**TASK STATEMENT:**
In the listing that follows, how many lines hold the string "Home"? Answer with the number only.

**RECORDS FOR THIS EXERCISE:**
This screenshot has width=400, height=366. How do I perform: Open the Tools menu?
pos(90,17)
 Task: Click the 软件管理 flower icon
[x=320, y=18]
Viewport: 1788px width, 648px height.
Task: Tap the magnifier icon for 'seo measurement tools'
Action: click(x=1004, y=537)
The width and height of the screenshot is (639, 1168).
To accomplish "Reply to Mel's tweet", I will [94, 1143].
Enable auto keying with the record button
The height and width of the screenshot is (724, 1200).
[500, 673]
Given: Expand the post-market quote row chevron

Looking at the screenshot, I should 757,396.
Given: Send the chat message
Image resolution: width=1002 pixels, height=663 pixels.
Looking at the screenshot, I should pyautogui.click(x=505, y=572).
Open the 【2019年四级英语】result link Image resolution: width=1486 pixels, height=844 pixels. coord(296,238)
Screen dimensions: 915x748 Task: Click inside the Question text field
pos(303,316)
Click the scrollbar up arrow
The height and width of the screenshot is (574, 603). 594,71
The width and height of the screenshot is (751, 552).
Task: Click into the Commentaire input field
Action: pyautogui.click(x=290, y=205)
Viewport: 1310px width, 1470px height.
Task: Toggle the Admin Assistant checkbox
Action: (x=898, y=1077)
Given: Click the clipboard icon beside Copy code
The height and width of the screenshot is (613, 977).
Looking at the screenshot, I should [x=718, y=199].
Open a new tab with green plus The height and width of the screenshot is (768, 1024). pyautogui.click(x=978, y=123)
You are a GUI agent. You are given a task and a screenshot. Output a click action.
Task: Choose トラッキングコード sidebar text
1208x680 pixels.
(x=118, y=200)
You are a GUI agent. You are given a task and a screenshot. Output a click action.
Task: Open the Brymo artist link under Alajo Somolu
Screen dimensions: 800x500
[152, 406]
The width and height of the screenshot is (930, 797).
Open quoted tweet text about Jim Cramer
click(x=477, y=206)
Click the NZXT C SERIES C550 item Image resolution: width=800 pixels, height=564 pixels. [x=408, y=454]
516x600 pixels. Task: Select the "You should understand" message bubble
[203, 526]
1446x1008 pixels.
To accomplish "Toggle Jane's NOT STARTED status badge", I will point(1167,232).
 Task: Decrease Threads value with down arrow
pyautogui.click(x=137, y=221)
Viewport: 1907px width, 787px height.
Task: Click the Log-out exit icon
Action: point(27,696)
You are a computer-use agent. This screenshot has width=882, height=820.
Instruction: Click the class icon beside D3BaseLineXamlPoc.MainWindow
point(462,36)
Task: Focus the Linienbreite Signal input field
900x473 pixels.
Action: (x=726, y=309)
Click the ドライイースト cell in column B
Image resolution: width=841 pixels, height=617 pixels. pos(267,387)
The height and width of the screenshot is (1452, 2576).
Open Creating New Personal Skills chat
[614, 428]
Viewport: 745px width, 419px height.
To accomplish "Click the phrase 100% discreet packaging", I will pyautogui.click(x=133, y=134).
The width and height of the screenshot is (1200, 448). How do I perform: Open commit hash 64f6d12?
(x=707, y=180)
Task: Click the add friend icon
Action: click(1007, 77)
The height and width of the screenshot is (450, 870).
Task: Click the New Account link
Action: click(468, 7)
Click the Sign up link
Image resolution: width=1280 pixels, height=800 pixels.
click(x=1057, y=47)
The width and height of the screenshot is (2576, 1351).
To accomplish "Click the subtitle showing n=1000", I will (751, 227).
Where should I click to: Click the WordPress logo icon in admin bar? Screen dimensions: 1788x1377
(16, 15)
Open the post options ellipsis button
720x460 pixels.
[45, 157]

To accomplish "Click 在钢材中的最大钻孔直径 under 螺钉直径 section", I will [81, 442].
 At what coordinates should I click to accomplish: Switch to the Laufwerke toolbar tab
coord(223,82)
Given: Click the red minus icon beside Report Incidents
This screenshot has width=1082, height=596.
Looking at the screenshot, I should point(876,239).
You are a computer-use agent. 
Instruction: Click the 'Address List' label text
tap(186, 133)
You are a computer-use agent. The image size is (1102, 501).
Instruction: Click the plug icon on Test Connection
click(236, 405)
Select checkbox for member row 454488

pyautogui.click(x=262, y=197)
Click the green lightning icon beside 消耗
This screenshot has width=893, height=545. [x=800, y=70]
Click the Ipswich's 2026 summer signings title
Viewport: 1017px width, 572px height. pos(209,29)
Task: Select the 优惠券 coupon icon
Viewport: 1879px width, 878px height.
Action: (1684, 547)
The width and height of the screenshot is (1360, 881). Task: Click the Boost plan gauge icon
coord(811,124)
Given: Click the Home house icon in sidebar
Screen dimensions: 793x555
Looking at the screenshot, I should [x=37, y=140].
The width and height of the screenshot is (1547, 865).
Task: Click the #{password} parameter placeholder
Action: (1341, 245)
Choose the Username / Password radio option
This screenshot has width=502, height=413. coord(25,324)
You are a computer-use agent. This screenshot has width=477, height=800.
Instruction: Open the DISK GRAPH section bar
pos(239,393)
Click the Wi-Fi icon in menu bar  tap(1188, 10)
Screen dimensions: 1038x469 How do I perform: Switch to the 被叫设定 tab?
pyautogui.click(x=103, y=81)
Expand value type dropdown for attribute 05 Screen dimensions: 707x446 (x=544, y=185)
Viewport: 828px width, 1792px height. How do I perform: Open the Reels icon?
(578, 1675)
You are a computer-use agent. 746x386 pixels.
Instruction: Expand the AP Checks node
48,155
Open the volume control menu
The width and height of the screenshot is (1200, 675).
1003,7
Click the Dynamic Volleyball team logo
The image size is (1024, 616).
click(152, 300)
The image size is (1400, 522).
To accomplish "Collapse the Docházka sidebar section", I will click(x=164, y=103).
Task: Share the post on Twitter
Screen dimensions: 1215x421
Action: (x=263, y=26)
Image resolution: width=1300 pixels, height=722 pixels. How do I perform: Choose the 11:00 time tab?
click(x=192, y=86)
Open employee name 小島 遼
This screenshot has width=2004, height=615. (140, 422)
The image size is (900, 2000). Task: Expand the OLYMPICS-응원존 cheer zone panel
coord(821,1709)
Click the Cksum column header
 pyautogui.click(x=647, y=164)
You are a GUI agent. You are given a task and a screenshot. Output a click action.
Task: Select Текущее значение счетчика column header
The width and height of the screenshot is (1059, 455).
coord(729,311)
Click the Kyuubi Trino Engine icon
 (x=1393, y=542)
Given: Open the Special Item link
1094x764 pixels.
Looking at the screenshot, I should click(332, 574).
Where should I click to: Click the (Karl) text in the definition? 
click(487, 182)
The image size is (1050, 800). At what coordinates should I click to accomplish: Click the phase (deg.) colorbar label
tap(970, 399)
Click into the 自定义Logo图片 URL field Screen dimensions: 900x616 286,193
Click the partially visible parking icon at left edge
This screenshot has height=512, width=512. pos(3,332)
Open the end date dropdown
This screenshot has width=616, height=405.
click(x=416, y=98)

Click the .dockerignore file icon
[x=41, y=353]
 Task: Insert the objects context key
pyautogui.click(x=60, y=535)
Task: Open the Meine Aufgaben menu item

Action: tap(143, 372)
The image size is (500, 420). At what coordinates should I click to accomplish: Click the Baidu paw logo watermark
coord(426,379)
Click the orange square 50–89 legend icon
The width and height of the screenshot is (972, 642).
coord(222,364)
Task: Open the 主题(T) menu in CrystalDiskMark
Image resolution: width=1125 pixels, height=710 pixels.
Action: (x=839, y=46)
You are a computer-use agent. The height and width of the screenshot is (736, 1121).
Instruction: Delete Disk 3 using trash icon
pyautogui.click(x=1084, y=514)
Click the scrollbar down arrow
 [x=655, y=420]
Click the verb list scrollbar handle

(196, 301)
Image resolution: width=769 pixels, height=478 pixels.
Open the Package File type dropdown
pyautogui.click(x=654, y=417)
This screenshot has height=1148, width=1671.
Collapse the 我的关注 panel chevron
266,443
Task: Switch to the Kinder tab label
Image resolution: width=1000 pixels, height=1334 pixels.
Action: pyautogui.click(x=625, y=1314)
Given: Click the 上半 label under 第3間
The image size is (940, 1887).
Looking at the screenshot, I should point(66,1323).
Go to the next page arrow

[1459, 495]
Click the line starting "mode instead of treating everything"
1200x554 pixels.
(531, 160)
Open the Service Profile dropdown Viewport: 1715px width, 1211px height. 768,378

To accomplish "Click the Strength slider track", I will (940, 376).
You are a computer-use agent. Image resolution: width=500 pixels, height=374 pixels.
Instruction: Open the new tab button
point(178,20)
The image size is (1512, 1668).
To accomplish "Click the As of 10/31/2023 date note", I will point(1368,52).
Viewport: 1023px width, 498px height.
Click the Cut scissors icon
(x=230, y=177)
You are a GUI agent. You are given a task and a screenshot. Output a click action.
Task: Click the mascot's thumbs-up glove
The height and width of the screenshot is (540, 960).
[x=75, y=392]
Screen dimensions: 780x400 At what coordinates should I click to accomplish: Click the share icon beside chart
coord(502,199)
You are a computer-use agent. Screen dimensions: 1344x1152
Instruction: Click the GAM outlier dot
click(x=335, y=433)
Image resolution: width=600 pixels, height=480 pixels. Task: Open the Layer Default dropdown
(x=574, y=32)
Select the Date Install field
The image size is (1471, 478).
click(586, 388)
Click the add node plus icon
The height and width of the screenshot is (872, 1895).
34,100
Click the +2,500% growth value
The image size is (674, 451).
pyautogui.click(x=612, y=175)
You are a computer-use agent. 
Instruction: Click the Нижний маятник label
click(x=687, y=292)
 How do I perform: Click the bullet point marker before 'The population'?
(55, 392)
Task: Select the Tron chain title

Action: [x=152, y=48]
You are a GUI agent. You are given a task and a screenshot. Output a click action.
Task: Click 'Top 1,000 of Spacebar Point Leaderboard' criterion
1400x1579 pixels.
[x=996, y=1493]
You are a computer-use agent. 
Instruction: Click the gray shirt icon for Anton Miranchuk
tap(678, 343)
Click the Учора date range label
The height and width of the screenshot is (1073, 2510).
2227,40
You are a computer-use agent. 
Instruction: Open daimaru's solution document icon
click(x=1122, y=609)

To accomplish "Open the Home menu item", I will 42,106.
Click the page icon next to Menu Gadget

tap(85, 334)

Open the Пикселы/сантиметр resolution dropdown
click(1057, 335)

**RESULT:**
2